Back to: M13A: Bioequivalence for Immediate-Release Solid Oral Dosage Forms – Implementing the Final Guidance
🔔 Note: Stop playback at 25:31 to complete this lesson.
Presenter
Lei Zhang, PhD
Deputy Director
Office of Research and Standards (ORS)
Office of Generic Drugs (OGD)
Center for Drug Evaluation and Research (CDER)
US Food and Drug Administration (FDA)
Abstract
Lei Zhang, Deputy Director of the Office of Research and Standards at FDA’s Office of Generic Drugs, introduces the landmark M13A guidance, the first ICH guideline for bioequivalence, adopted in July 2024 and implemented by FDA in October 2024. This webinar provides an overview of M13A, clarifies its scientific thinking, and discusses FDA’s implementation for generic drug applications, including Product-Specific Guidance (PSG) revisions. Generic drugs, representing 90% of U.S. prescriptions, benefit from common global standards to improve access. M13A, part of a three-series guideline (M13A, B, C), harmonizes scientific and technical aspects for immediate-release (IR) solid oral dosage forms, focusing on study design and data analysis.
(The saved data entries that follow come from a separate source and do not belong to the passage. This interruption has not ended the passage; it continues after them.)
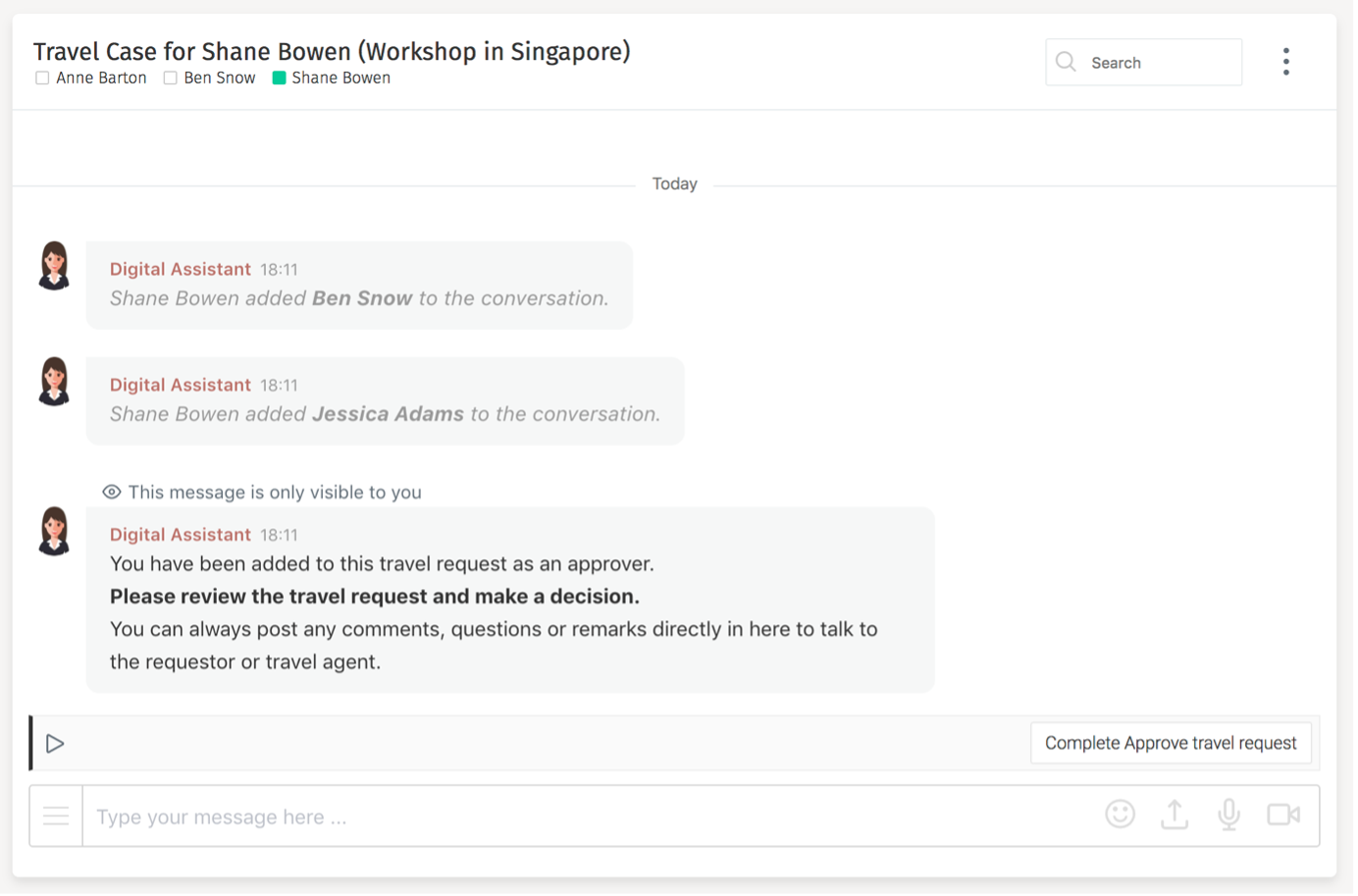Click the file upload icon
The height and width of the screenshot is (896, 1358).
click(x=1174, y=815)
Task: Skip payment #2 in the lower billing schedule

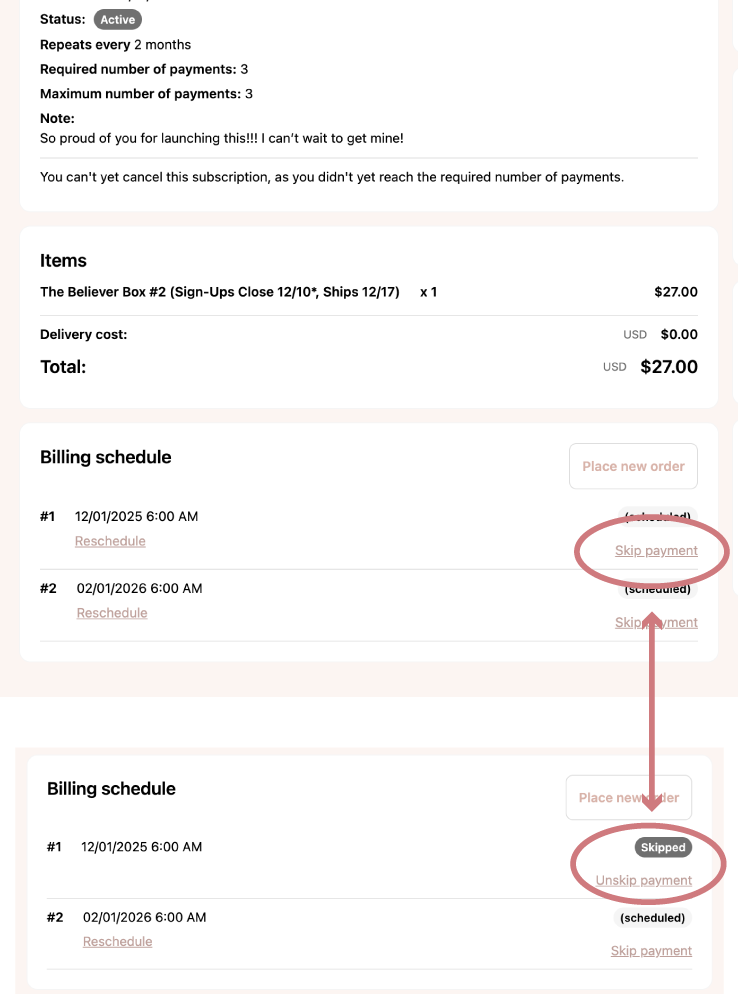Action: 651,951
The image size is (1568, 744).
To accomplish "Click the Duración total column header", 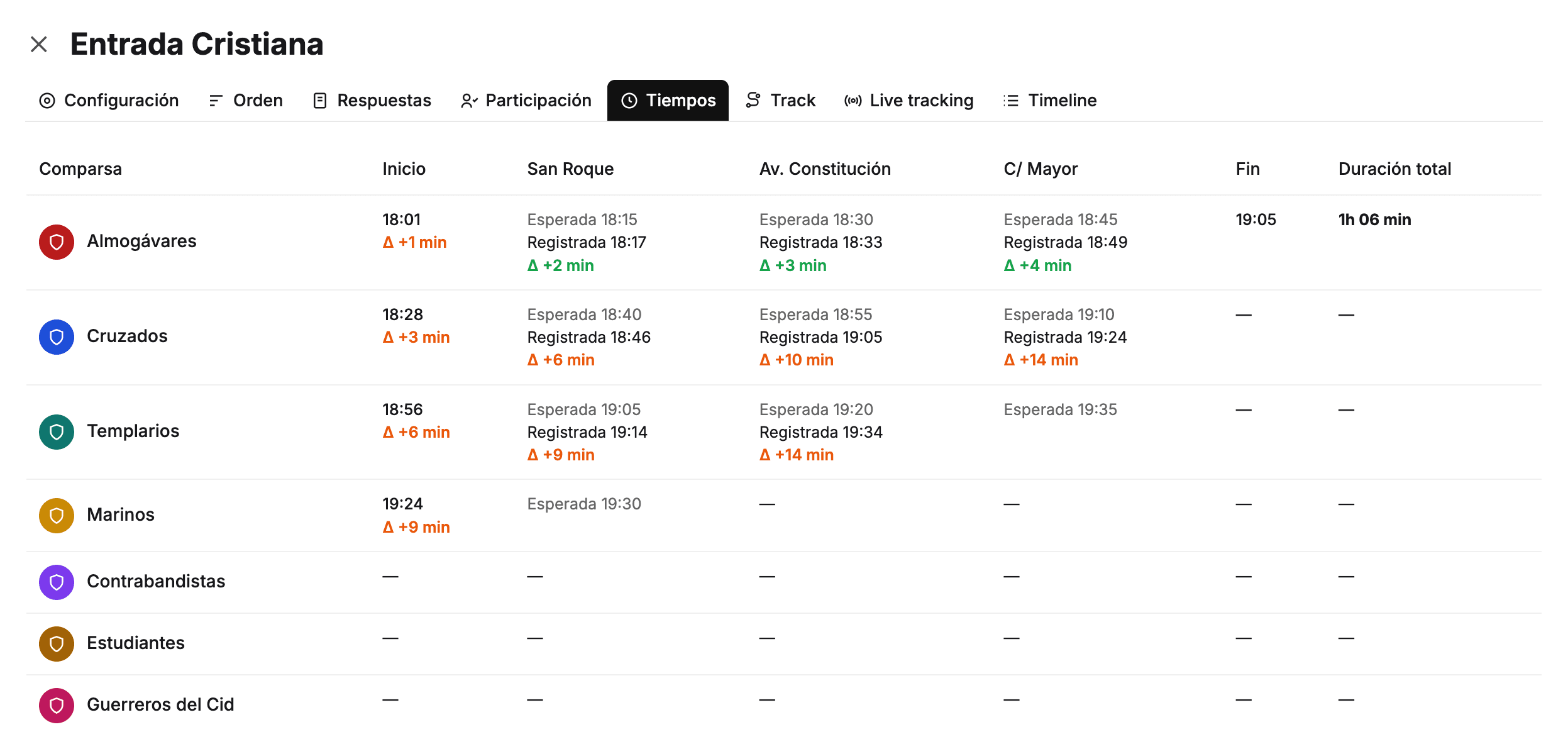I will coord(1394,169).
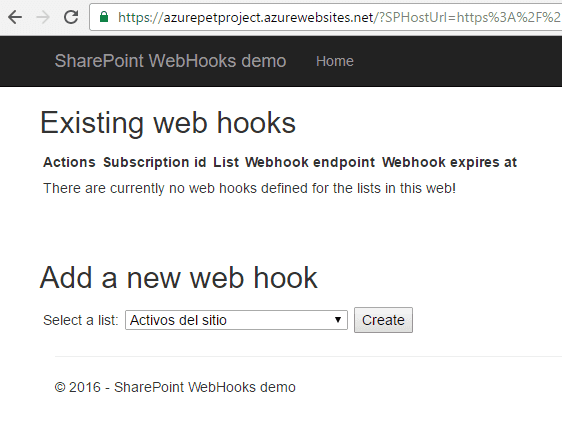The image size is (562, 431).
Task: Click the Webhook endpoint column header
Action: pos(310,162)
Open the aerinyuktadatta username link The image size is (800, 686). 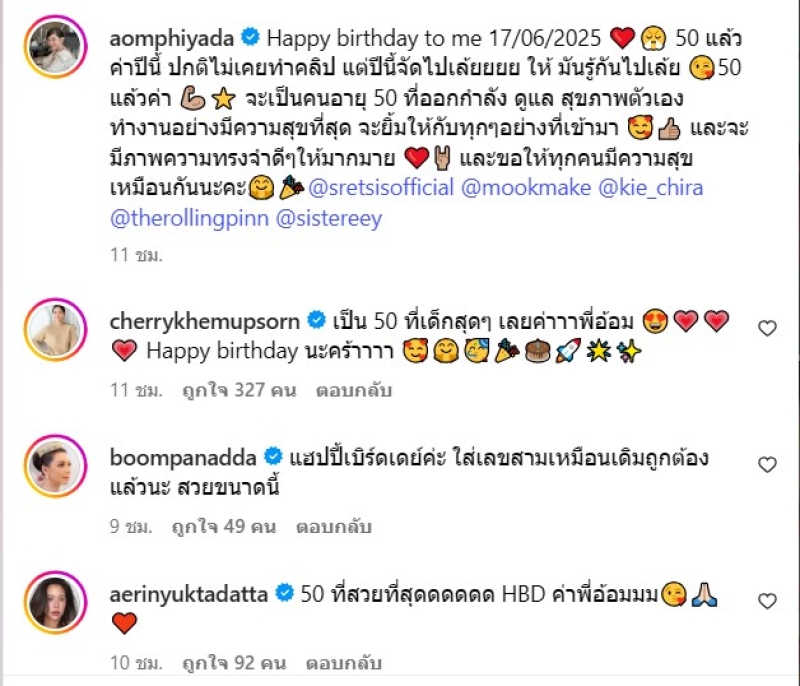(x=189, y=594)
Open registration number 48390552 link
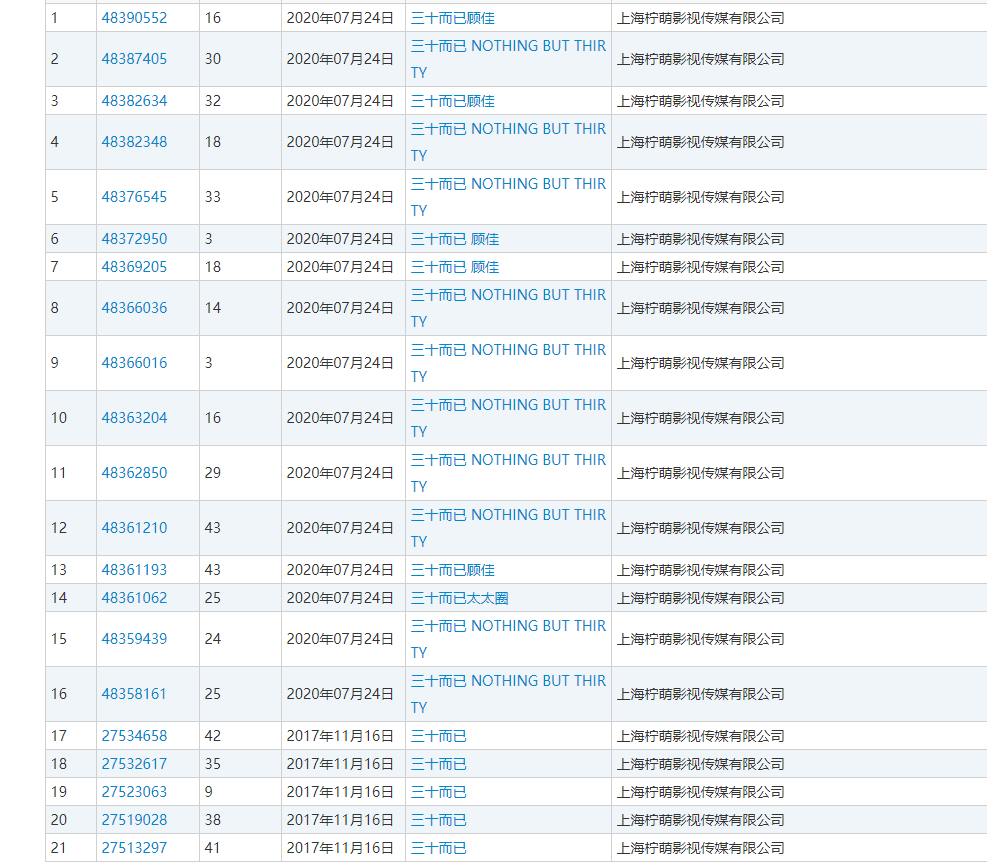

A key change is the introduction of a risk-based approach to determine bioequivalence study conditions. High-risk products, which have a higher risk of bioinequivalence due to food effects, will require both fasting and fed bioequivalence studies, while non-high-risk products will generally only need one, typically fasting. This significant shift in FDA practice, differing from prior recommendations, is anticipated to result in annual savings of approximately $50 million in drug development costs. FDA has proactively revised over 800 PSGs to align with M13A, streamlining global drug development by often reducing the need for a second in vivo study.